Problem to work on >> Count the lines in the material below that contain the word "arrow", matching case exactly. Give only the number.

»»

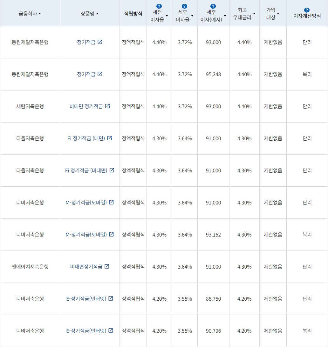328x347 pixels.
Task: Click sort arrow on 가입대상 header
Action: pyautogui.click(x=278, y=13)
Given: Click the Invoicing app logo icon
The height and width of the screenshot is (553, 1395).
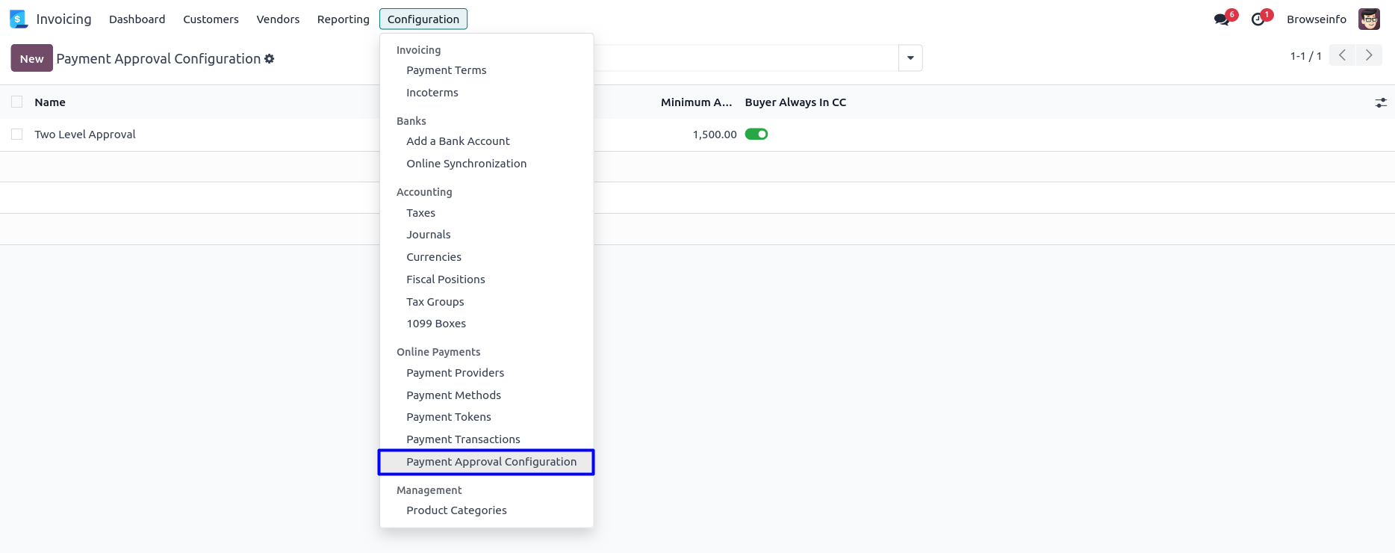Looking at the screenshot, I should pos(19,19).
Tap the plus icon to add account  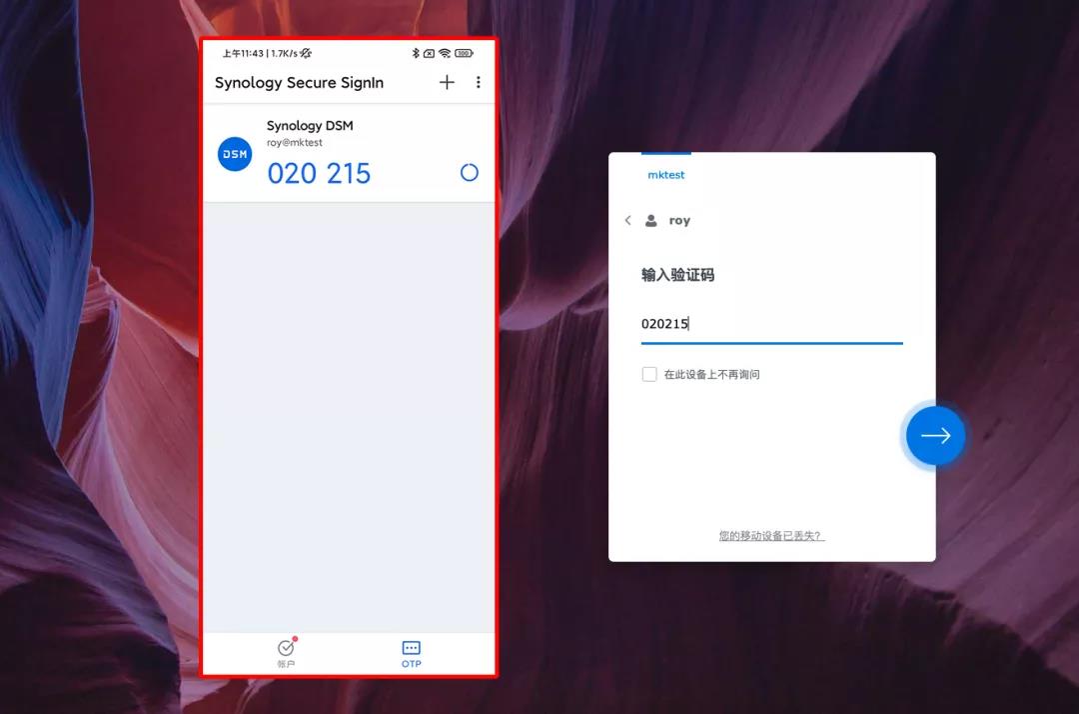[447, 83]
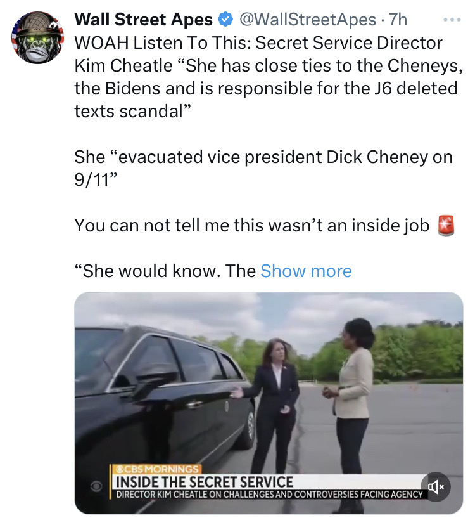Click the orange CBS MORNINGS label

157,469
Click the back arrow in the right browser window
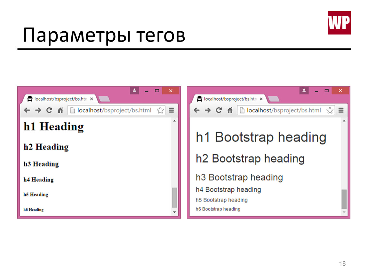368x276 pixels. click(196, 111)
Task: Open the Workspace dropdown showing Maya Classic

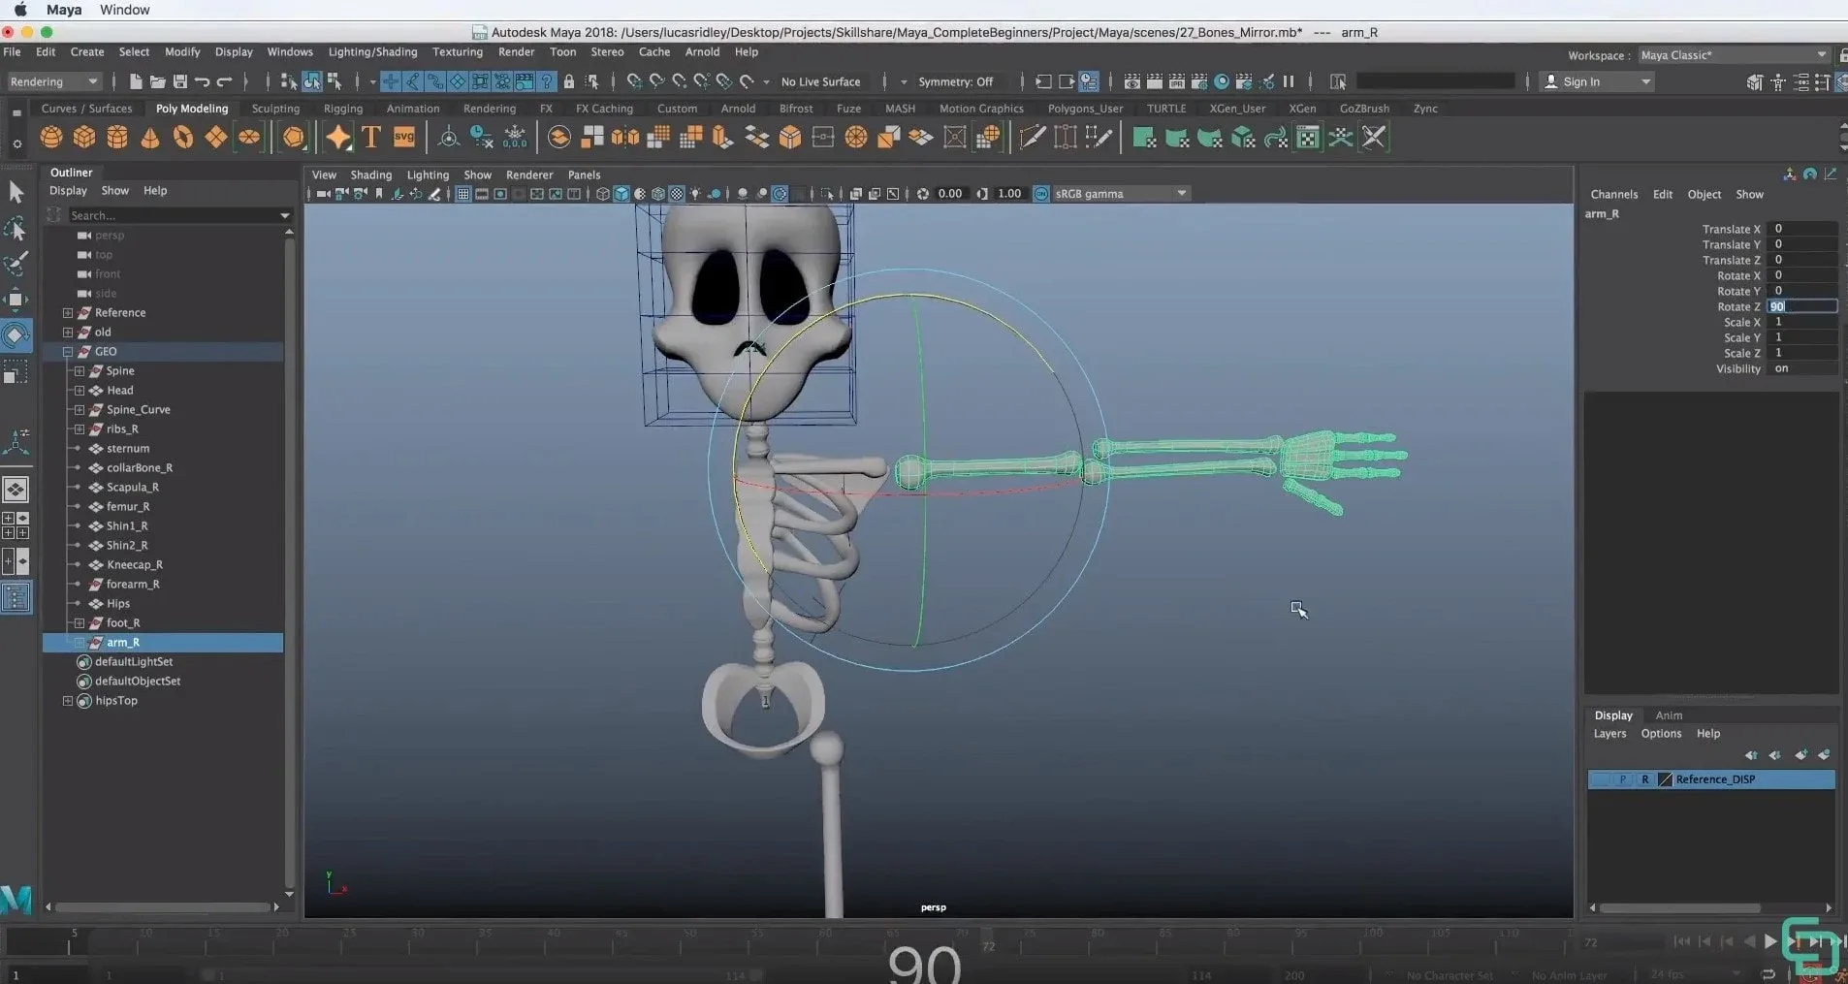Action: [x=1734, y=55]
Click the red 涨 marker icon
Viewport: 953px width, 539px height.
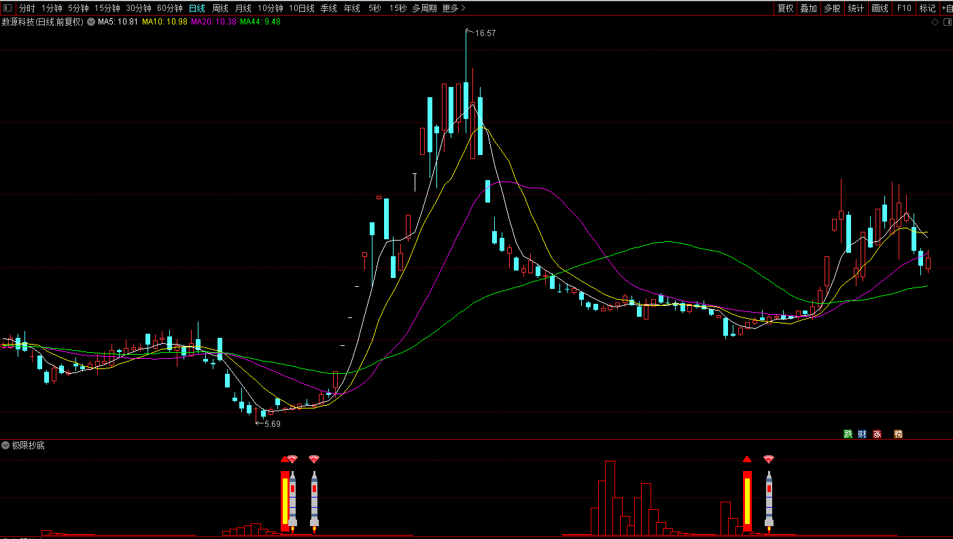click(x=878, y=434)

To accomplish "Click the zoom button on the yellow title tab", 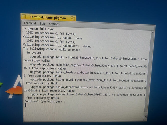I will point(73,18).
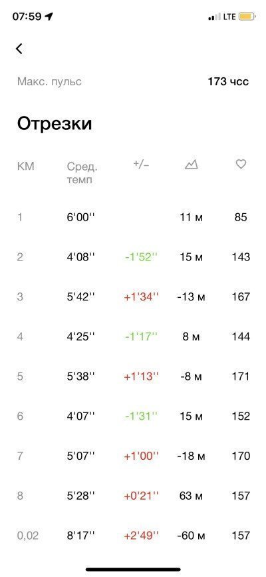This screenshot has height=577, width=266.
Task: Open the Отрезки section heading
Action: tap(55, 124)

««

Answer for this exercise >> 2